Lamb of God
VII: Sturm und Drang

2015, Nuclear Blast
Groove Metal

Un ritorno tanto atteso e per fortuna convincente
Recensione di Stefano Risso - Pubblicata in data: 08/09/15

Il ritorno dei Lamb of God era uno degli avvenimenti più attesi di questa stagione musicale, non solo per l’ampio consenso e popolarità raggiunte dagli americani, ma per il tormentato (se non drammatico) vissuto in questi ultimi anni. La vicenda è cosa nota: il frontman Randy Blythe è stato arrestato il 27 giugno 2012 a Praga, durante una tappa del tour promozionale di “Resolution”, con l’accusa di aver causato la morte di un fan avvenuta durante un concerto della band tenuto due anni prima (secondo l’accusa per averlo scaraventato giù dal palco) . Senza dilungarci inutilmente sulle fasi giudiziare del caso, sappiate solo che Blythe è stato assolto il 5 marzo 2013, quindi va da sè che il ritorno in pista dei Lamb of God era alquanto atteso da tutti i sostenitori della band.

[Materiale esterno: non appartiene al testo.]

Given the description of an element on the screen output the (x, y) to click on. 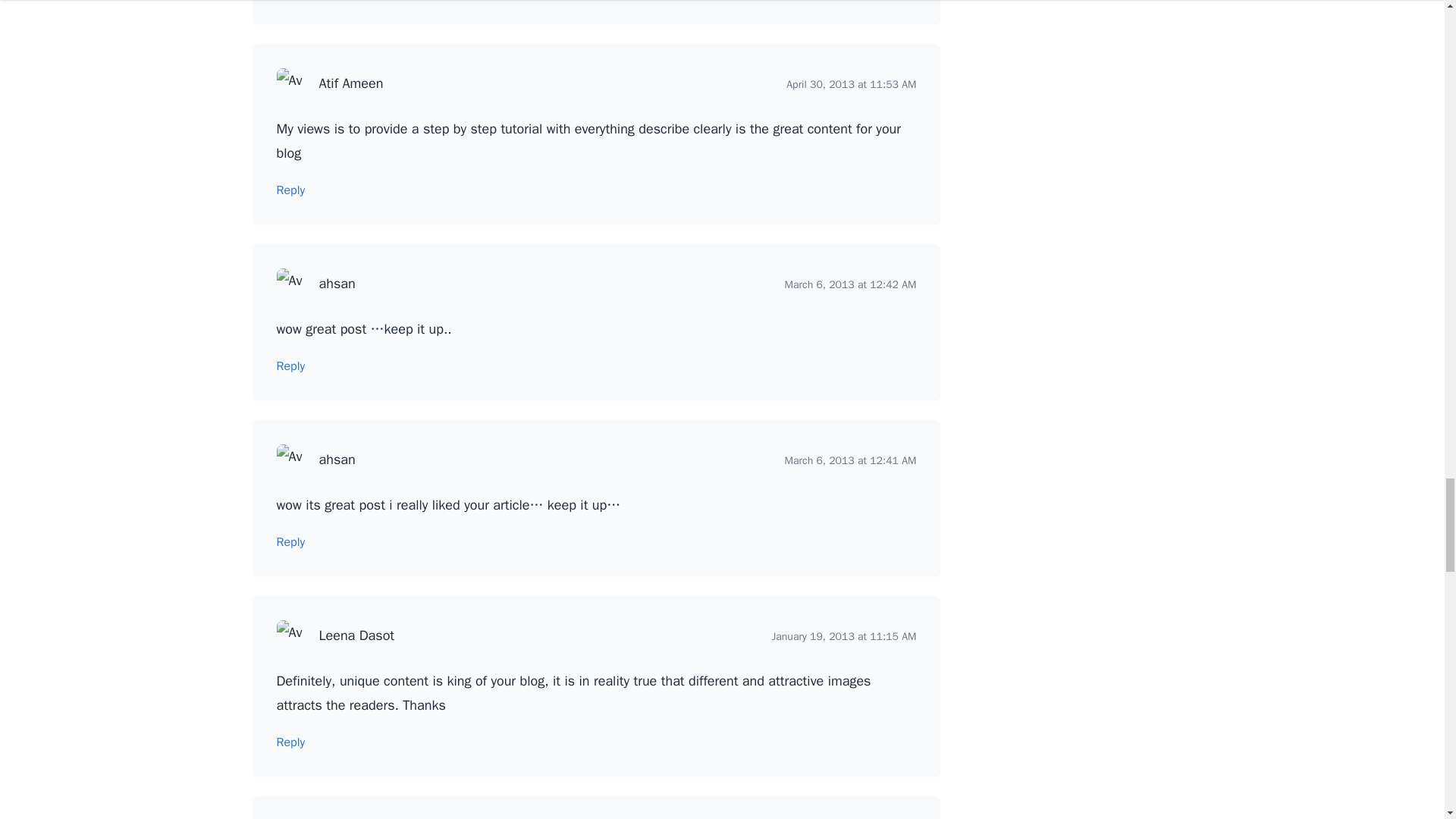
Gravatar for ahsan (290, 283)
Gravatar for Atif Ameen (290, 82)
Gravatar for Leena Dasot (290, 634)
Gravatar for ahsan (290, 459)
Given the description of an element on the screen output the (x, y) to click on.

Visto inoltre l’esborso economico per la cauzione del cantante (circa 370000$) che ha ulteriormente minato il futuro dei nostri, i Lamb of God avrebbero potuto semplicemente pubblicare un live, giusto per rientrare un po’ e riprendere la normale attività, ma fortunatamente la strada scelta è stata quella più rischiosa ma anche la più redditizia sul lungo periodo: un nuovo album. E che album, ci sbilanciamo. Un ritorno in grande stile che ripropone i nostri come tra le formazioni di punta del metal moderno, potente, granitico, che sembra rimediare al precedente inciso.

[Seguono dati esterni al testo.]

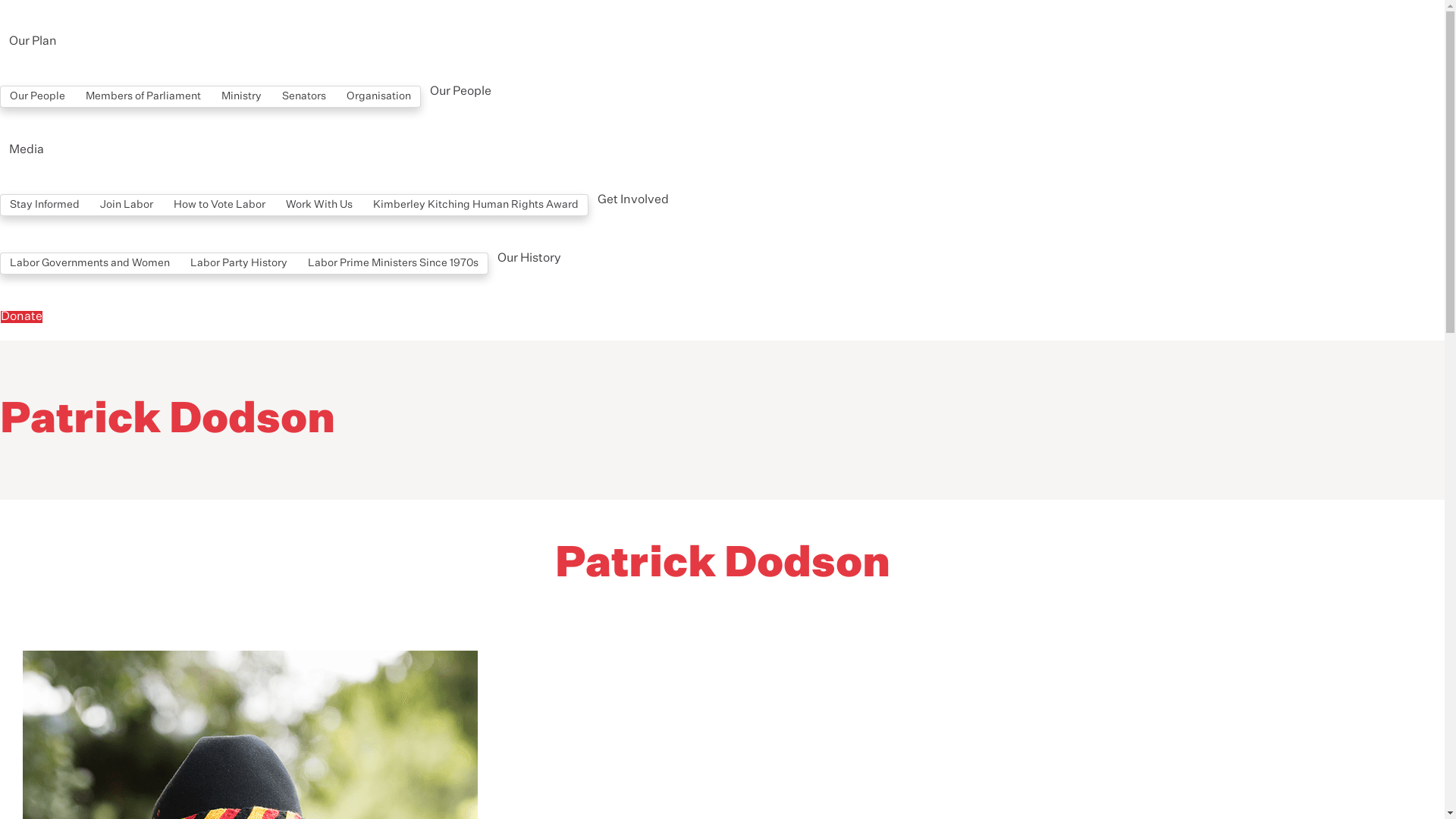
Labor Governments and Women Element type: text (89, 263)
Media Element type: text (26, 149)
Members of Parliament Element type: text (143, 96)
Our People Element type: text (460, 91)
Ministry Element type: text (241, 96)
Labor Prime Ministers Since 1970s Element type: text (392, 263)
Senators Element type: text (304, 96)
Labor Party History Element type: text (238, 263)
Donate Element type: text (21, 316)
Kimberley Kitching Human Rights Award Element type: text (475, 204)
Stay Informed Element type: text (44, 204)
Join Labor Element type: text (126, 204)
How to Vote Labor Element type: text (219, 204)
Our People Element type: text (37, 96)
Our History Element type: text (529, 258)
Our Plan Element type: text (32, 41)
Organisation Element type: text (378, 96)
Work With Us Element type: text (318, 204)
Get Involved Element type: text (632, 199)
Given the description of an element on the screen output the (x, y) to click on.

Se “Resolution” risultava alla lunga troppo statico e diluito, come se i nostri avessero dovuto allungare oltremodo il disco senza le giuste idee, questo “VII: Sturm und Drang” appare della misura giusta per compattezza, ispirazione e varietà. Ovviamente l’alveo nel quale scorrono i Lamb of God non è cambiato di una virgola, battendo sempre forte sul groove e sull’impatto che ha tanto regalato ai nostri, con i tipici elementi sempre in bella mostra. Chitarre ottimamente tenute a bada dal duo Adler/Morton, incisive e mai fini a se stesse, il sempre lodevole batterismo di Chris Adler del quale ormai c’è poco da aggiungere oltre a un’inaspettata prova vocale di Blythe, non solo urlato e corrosivo, spaziando anche su lidi meno estremi se non puliti (vedi l’indovinata “Overlord”).

Poche novità in fin dei conti per chi ha già avuto modo di apprezzare i nostri da anni, ma dopo quanto accaduto, i risultati di questo “VII: Sturm und Drang” sono fin troppo rosei, riuscendo anche a stupire con degli inaspettati episodi lungo la tracklist, come la bella “Embers” su tutti, con l’intervento sofferto/pulito di Chino Moreno (Deftones), improvviso, di rottura e assolutamente determinante ai fini del brano. Certo, per trovare i migliori Lamb of God bisogna tornare indietro con la discografia, ma la versione del 2015 è decisamente convincente e apprezzabile, tanto di cappello dunque a una formazione che ha dimostrato ancora una volta attributi ed enorme passione per quello che fa.